Donek is a little guy that operates out of a warehouse not too far from where I live. The boards seem solid enough, but his niche seems to be in the Alpine board world and not so much with the freestyle/freeride models. I know that when ever I see a person with a Donek board, they absolutely love it. I haven't had a chance to demo one, so I have no thoughts other than they are legit and seem to make a solid board.


----------



## Guest (Aug 4, 2009)

Well then compared to a NS or other board do you think it would be a good choice i asked him what i should get and he say "I'd suggest a Phoenix. Probably a 155" do you think that would be good?


----------



## Guest (Aug 9, 2009)

So does any one know how well a Donek would compare to a NS LS would it be worth it to go with a NS or a Donek i hear alot more about NS and they have a 3 year warrenty Donek has a 2 year and i could put my own graphics on it i dont know the diffrence in cost i know the Donek would be over 500 and i dont know what a new NS would be around


----------



## legallyillegal (Oct 6, 2008)

again, what type of snowboard are you looking for / what's your intended riding style / etc


----------



## Guest (Aug 10, 2009)

i plan on doing every thing i can i love going on trails side trails tree runs sum park but more or less jumps that are just natural or of the side of a trail


----------



## kMc (Oct 24, 2008)

I would go with the NS.


----------



## Guest (Aug 14, 2009)

i think i will go with the NS but were can i get a good deal on there boards.


----------



## arsenic0 (Nov 11, 2008)

Ecroferia said:


> i think i will go with the NS but were can i get a good deal on there boards.

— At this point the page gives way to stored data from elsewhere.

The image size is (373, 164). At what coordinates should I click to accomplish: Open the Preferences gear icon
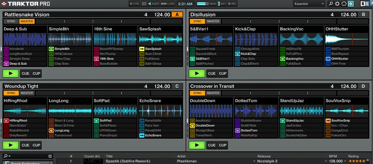pos(337,4)
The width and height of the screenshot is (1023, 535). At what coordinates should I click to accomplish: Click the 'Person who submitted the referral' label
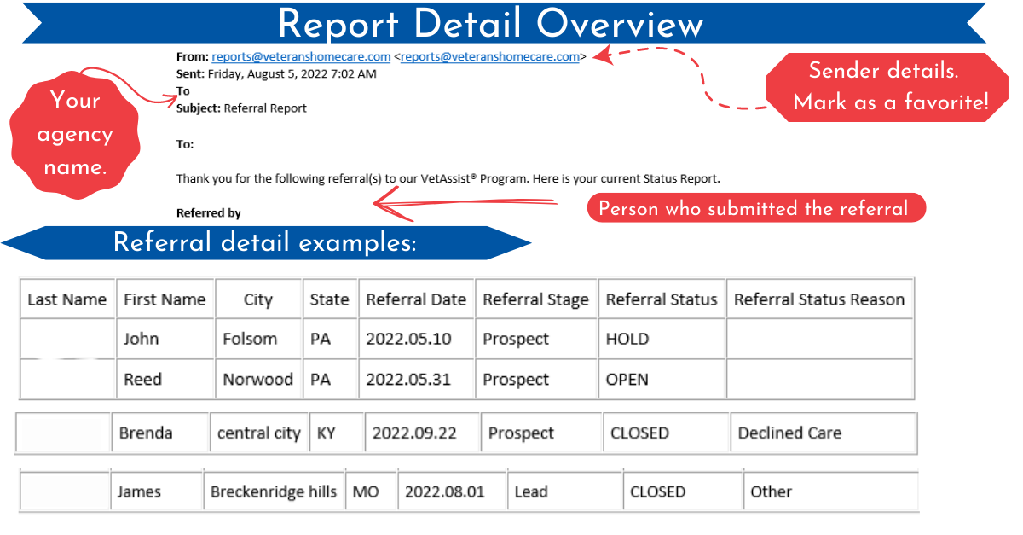(x=755, y=208)
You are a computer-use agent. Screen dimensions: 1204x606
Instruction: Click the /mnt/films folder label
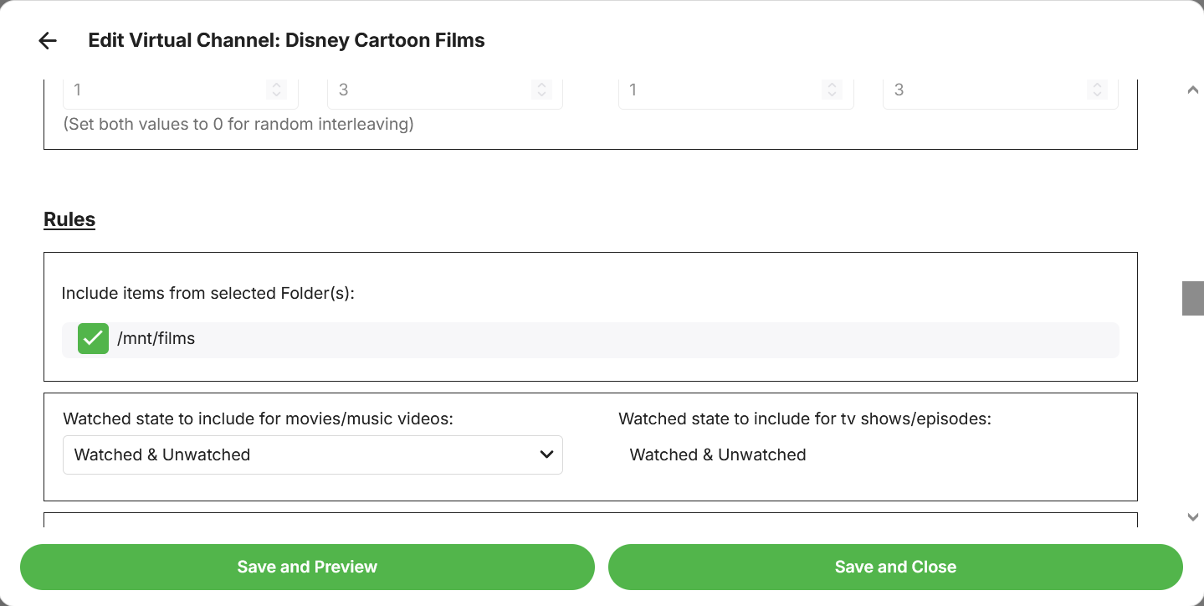coord(156,339)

Check out Daddies Board Shop: Snowboard and Longboard Skateboard Shop: Sector 9 Longboards, Loaded Longboards, Never Summer Snowboards, Gravity Skateboards, Salomon Snowboards, Rome Snowboards, Landyachtz Longboard Skateboards, Arbor Sports and More. - Home

Out here in Oregon, they stock all the NS boards and offer free shipping and are a reputable store. Its where i bought my 09 SL-R.

You arent likely to find many good deals yet, although they and alot of stores will start marking down boards as the season gets closer if you can wait.

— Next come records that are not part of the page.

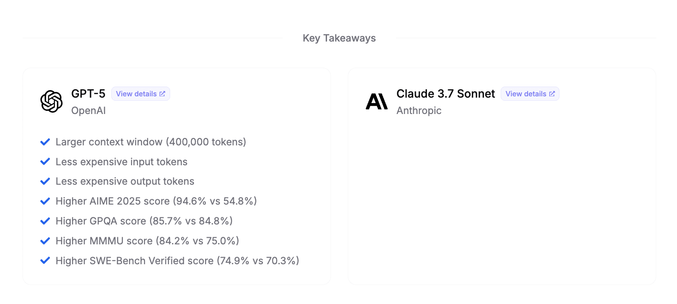Screen dimensions: 677x304
Task: Click external-link icon beside Claude 3.7 Sonnet
Action: [552, 94]
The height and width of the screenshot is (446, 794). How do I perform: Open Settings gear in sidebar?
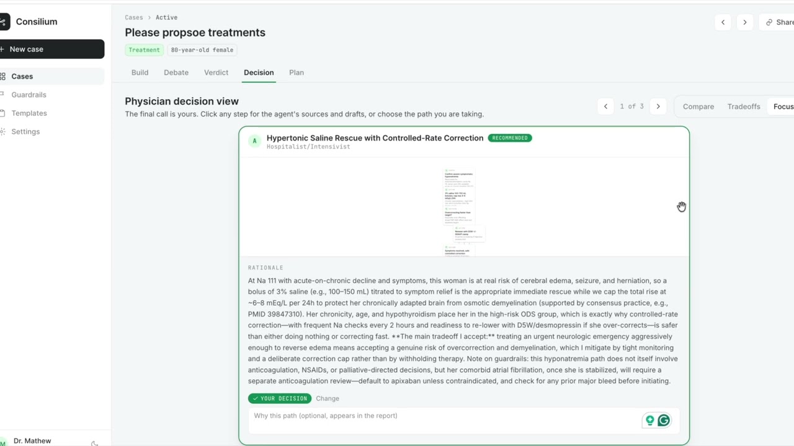tap(3, 131)
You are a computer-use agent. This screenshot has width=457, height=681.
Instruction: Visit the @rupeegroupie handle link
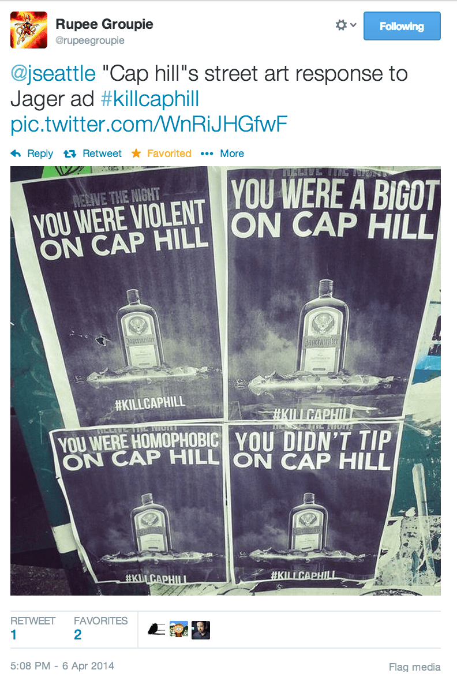tap(90, 40)
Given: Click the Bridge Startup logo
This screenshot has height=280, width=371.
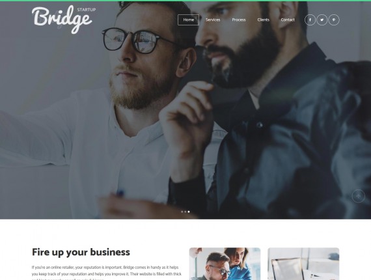Looking at the screenshot, I should [x=63, y=20].
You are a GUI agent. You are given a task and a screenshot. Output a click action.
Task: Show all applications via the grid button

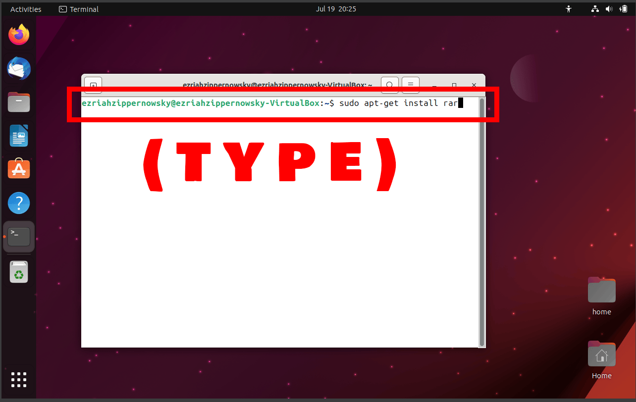coord(18,380)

The issue is those that waited last year for NS boards missed out..by Mid season most shops were out or only had a few selected sizes left...then you were stuck paying full price anyway...

It sounds like you need a SL-R, or a Legacy-R which is the Sl-R in wide if you have size 12+ feet if your sticking with NS.


----------



## Cr0_Reps_Smit (Jun 27, 2009)

what kind of riding do you like doing? park, freeride?


----------



## Guest (Aug 16, 2009)

i am going for all mountain


----------



## MODO (May 2, 2019)

Has anyone had the experience on a DONEK Knapton Twin. They r making a softer flex then what Ryan rides. Just wondering the difference. Is it noticeable? And how much? Cautious about it being 2 stiff. 😳😳😳🤙🏻🏂


----------